Sunday, August 26, 2007

Friends don't let friends program as administrator

It's been a while since I wrote anything, but I came across a little gem. Michael Stiefel wrote an article about Code Access Security, or CAS. At the end of the article, he states "Friends don't let friends program as administrator." Why is that, you may ask? Well, here is a scenario. I work with a network containing thousands of users. They're all managed with a domain. Now, of course, we don't want to give administrative rights to every single user. We limit the administrators to 1-5 per unit. These administrators have two accounts. They have a user account (for using the internet) and an administrative account. For security reasons, the administrative account is blocked from all HTTP, FTP, etc.

Over the months that I've been here, I've become a remote administration buff. I hate getting out of my chair. Previously, when I was back in the states, I was logged in as an account that had administrative access to my entire unit. Now, I am forced to be on a non-administrator account, and use the "Run As..." function to perform tasks. Works all fine and great - until you run into something that you can't use "Run As..." for.

The point is that you cannot guarentee that a user will have the same rights as you do when you create the program. Jeff Atwood, in The Programmer's Bill of Rights, states that all programmers should have a fast PC, for development. However, the comments below state that programmers should not only have a fast PC, but a median PC, something equivalent to what average users would have.

A good programmer wears two hats. The first hat, is the developer. The developer writes the code, makes the magic happen. However, every developer must know their roots. Every developer started off as a user. Developers have a job because of one thing - the user. If a program doesn't have a single user - it doesn't need to exist.

That said, every programmer needs to swap between these two hats. They develop in the developer's hat... Then all testing should be done in the user hat. This ensures that you, as the developer, experience every single issue that the user would experience, including lack of administrative rights.

You cannot assume that a user has any administrative rights. When you do need administrative rights for your program, you should use CAS. CAS will let the administrators know what rights you need.

Friends don't let friends program as administrator.

3 comments:

Guard said...

I've seen articles involving purposely reducing the rights your software has, regardless of whether they run it as administrator. I haven't done much about it, but that way, any security issues you may have later on can't be exploited as much as if they had administrator rights.

I'm sure this would also help in ensuring administrators and users get the same ride though.

Mike Christiansen said...

I think I'm going to start a series of articles on CAS. Don't know if I'll get to it today, but I'll try to do an article every day ... /try/

Anonymous said...

Considering every end-user installable commercial piece of software has minimum and recommended ratings, it seems like all developers or at the minimum, qa or documentation, should automatically be firing up the app in a minimum-rating or recommended-rating virtual machine rather than on the real hardware.

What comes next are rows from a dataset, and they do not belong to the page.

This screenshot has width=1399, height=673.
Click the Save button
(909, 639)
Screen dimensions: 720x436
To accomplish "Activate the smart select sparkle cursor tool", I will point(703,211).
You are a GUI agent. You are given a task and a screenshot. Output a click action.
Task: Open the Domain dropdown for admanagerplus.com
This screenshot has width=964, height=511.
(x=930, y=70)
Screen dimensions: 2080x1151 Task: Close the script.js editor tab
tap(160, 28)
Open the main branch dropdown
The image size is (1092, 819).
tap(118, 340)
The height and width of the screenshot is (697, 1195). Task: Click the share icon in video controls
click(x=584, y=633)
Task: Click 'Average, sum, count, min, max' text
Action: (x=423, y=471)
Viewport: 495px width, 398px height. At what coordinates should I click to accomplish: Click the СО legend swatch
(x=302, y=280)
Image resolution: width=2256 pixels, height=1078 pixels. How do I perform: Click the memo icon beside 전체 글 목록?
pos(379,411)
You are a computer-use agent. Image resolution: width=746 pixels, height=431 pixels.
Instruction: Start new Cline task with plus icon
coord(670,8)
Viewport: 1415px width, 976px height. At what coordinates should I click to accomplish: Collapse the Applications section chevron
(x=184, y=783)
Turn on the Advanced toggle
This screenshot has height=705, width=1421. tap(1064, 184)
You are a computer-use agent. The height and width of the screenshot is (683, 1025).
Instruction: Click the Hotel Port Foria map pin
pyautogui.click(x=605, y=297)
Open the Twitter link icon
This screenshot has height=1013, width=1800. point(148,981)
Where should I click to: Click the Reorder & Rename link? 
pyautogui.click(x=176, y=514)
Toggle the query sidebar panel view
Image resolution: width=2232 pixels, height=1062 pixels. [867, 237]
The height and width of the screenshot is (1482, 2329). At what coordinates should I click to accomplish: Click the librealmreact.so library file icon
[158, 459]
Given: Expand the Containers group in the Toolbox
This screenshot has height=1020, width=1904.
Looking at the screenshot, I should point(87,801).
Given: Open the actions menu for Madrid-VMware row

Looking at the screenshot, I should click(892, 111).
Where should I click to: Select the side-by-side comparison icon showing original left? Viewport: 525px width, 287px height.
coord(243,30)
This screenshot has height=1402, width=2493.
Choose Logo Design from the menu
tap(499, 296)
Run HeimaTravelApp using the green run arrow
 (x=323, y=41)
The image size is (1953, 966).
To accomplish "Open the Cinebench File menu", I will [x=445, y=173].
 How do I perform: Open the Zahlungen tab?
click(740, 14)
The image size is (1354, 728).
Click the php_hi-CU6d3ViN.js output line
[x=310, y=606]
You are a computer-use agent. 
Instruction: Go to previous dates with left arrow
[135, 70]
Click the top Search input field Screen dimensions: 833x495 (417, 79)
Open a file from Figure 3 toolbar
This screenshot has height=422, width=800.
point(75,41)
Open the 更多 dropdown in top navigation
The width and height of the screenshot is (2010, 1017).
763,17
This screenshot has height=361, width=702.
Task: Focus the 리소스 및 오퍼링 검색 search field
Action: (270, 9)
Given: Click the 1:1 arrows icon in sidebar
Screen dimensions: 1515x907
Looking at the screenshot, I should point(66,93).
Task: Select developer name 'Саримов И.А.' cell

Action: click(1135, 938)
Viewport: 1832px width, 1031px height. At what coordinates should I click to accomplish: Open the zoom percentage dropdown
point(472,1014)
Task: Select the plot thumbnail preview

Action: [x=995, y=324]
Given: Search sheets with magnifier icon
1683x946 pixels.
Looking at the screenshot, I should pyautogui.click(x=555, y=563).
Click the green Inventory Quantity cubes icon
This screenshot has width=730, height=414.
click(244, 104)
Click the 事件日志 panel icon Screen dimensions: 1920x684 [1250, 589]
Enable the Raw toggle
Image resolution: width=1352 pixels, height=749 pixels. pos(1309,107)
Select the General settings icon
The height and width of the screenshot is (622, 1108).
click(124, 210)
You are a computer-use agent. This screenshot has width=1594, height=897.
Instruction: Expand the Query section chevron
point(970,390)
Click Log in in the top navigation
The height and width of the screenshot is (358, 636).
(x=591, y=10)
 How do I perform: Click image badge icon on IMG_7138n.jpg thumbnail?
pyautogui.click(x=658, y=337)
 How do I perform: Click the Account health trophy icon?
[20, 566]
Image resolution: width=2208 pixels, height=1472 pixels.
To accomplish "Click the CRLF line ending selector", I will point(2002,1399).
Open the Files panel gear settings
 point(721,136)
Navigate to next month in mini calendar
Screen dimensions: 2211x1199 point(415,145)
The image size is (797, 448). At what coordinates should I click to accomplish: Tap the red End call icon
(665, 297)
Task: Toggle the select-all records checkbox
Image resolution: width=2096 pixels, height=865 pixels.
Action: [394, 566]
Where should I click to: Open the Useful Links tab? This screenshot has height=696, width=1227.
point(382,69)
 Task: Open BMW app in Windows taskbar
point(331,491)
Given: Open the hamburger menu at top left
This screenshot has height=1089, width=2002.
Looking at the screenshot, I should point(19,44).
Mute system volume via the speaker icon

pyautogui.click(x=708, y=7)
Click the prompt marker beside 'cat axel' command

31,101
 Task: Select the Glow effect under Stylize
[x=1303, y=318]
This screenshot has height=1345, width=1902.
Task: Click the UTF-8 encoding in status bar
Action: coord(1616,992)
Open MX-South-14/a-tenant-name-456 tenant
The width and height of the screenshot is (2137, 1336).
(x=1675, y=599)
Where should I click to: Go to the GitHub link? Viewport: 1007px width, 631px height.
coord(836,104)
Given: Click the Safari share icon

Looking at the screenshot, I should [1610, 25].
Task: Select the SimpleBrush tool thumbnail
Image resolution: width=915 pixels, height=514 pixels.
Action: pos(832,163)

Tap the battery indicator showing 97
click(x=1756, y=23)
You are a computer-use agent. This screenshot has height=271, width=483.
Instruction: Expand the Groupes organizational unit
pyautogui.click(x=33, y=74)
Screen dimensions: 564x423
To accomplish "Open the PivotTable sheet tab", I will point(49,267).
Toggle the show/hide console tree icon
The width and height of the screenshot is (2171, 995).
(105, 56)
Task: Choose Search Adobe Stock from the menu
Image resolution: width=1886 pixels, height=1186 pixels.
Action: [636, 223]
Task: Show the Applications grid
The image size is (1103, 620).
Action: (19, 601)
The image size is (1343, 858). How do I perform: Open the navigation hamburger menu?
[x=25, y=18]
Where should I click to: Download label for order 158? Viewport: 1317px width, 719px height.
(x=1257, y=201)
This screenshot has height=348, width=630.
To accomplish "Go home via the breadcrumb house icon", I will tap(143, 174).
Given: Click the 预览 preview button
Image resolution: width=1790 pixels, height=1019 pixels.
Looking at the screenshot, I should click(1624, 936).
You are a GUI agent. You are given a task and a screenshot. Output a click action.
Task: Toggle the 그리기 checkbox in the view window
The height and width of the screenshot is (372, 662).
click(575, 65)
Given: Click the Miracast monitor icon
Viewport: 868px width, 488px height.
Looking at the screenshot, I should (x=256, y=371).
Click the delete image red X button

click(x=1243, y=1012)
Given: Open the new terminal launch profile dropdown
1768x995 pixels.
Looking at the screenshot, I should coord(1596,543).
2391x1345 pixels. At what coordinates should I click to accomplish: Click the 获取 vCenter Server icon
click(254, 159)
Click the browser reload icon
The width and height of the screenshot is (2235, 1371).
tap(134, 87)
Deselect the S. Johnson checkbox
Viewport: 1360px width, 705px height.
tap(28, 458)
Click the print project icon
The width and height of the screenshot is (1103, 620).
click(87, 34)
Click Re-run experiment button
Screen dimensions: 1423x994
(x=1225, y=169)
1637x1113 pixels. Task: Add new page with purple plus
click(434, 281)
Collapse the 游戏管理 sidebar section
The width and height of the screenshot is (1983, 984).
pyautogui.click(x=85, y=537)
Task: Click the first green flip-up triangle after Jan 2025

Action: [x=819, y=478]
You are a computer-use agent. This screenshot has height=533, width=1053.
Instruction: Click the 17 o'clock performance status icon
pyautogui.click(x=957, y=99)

Of course, qa and dev are about getting the product out the door, and customers and support are the ones who have to deal with poor performance or complaints. If customer support's management was looking out for themselves, they'd be firing up the QA builds and logging bugs before the product launched. At least that way when a customer had the same complaint, support would know there was a bug already filed on it and could close the call faster.